Ratsherr Thomas Wessels berichtete aus der aktuellen Ratsarbeit und verwies auf die Um- und Erweiterungsarbeiten am Kindergarten sowie den Bau der Mensa an der Grundschule als beherrschende Themen. Nach Abschluss der Bauarbeiten am Kindergarten soll das Jugendheim wieder zurückgebaut werden, sodass dieses wieder durch die verschiedenen Vereine genutzt werden kann.

Bettina Lager und Bernard Richter hören auf

Wessels wird sich im September wieder zur Wahl stellen, zwei langjährige Ratskollegen, Bettina Lager und Bernard Richter, werden hingegen nicht wieder kandidieren. Man sei auf der Suche und in guten Gesprächen mit potenziellen Nachfolgern, erklärte Volker Deselaers, Vorsitzender des CDU-Ortsverbandes, im Gespräch mit der Redaktion. Weitere Menschen, die im Rahmen der Ratsarbeit die Politik für die Gemeinde mitgestalten wollen, können sich bei ihm melden.

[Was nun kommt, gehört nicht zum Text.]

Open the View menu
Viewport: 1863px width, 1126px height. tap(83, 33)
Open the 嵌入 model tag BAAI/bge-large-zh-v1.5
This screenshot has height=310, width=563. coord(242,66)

Impfungen gehen zügig voran 

Emsteks Bürgermeister Michael Fischer berichtete über die aktuell laufenden Vorhaben und Projekte. Die Impfungen hätten Priorität und gingen – in Abhängigkeit des verfügbaren Impfstoffs – zügig und reibungslos voran. Darüber hinaus ging Fischer auf den einstimmig beschlossenen Haushalt und weitere Themen, wie Flächenerwerb, Bauland, die weiter positive Entwicklung des Ecoparks und den Ausbau der Baumweg­straße ein.